The answer is none. I could be shy and weird and still attracted my first gf because she thought I was good looking. If I was overly confident and charismatic with other girls I'm super into it wouldn't do anything. You hit the nail on the head here man. I'm short and unattractive, and it didn't matter how confident I was (which I was) I didn't get any girls I was attracted to. Most men just settle for whoever comes along. Here is a video idea for you, maybe you can answer this question. Do you think that most men just settle for whatever chick comes along (if you're ugly or unattractive)? This is the case for me for sure. Do you think those men could escape it without having money? Do you also think that men that settle are never really satisfied because they really want other hotter women? I've seen scenarios in my personal life where men don't really want to be with their gf and constantly look at other chicks because they can't get any better. Most men I think just get whatever girl, and wish they could be with others.

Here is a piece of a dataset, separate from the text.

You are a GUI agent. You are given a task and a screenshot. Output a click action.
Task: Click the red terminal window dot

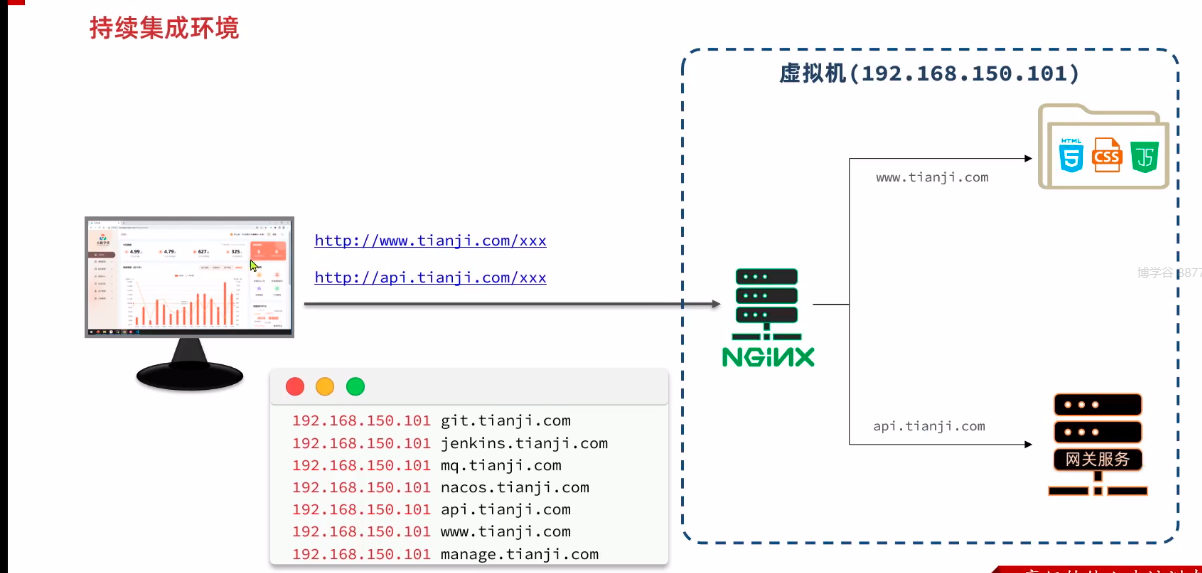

Women wouldn't even bother taking the time to admire how brave you are if you approach to her because the very first thing that will go through her head is that you're stalking on her... by getting into her personal space without her authorization and to be honest that's very invasive. just keep in mind that women need to give the first step by giving you subtle signs of attraction toward you, sometimes these signs might not be that subtle but blatant if she finds you irresistible attractive otherwise it won't work.
I think it's very nuanced. There are definitely women that respect it when a guy approaches them but most don't because they are used to tons of guys approaching them especially if they live in a big city. I don't necessarily think approaching a woman is invasive. It's only invasive if the girl obviously is showing signs she doesn't want to be approached. I agree that it's much more ideal to approach a girl that is already showing you signs of interest than a girl that has seen you but hasn't given any signals to you.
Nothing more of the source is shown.